## Постановка задачи
Можете дословно процитировать из исходного отрывка всё, начиная со слов «Жму Вашу руку.» и до слов «в русских деньгах.» включительно?

## Исходный отрывок
<<<<
Надеюсь, что Вы мне ответите и что меня не забыли.
Целую крепко жену и детей. Они еще вспоминают [меня]? Мика, скорее всего!
Жму Вашу руку.
Ружена
И. Ф. Стравинский — С. П. Дягилеву
Морж
[4] 17 апреля 1916
Дражайший мой, я только что получил от Российского музыкального издательства (в Москве) официально телеграмму, в которой сообщается, что они разрешают мне продлить контракт "Петрушки" только на один год при условии, что ты им заплатишь двойную цену за предоставление нотного материала для выступлений в Америке, заплатив предварительно за все выступления в Америке прошедшего сезона непосредственно по адресу: Москва, Кузнецкий мост, 6 — в русских деньгах.
>>>>
## Собранные данные
<<<<
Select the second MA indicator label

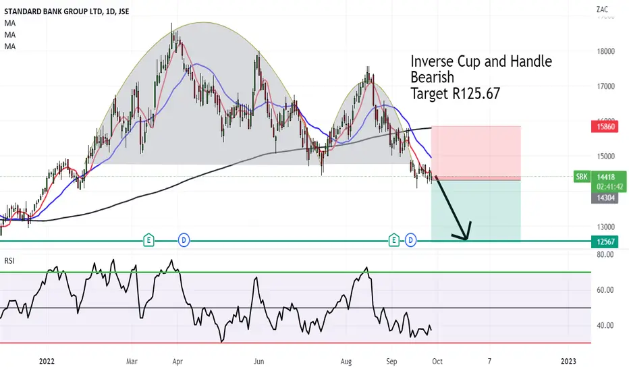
>>>>
## Решение задачи
Жму Вашу руку.
Ружена
И. Ф. Стравинский — С. П. Дягилеву
Морж
[4] 17 апреля 1916
Дражайший мой, я только что получил от Российского музыкального издательства (в Москве) официально телеграмму, в которой сообщается, что они разрешают мне продлить контракт "Петрушки" только на один год при условии, что ты им заплатишь двойную цену за предоставление нотного материала для выступлений в Америке, заплатив предварительно за все выступления в Америке прошедшего сезона непосредственно по адресу: Москва, Кузнецкий мост, 6 — в русских деньгах.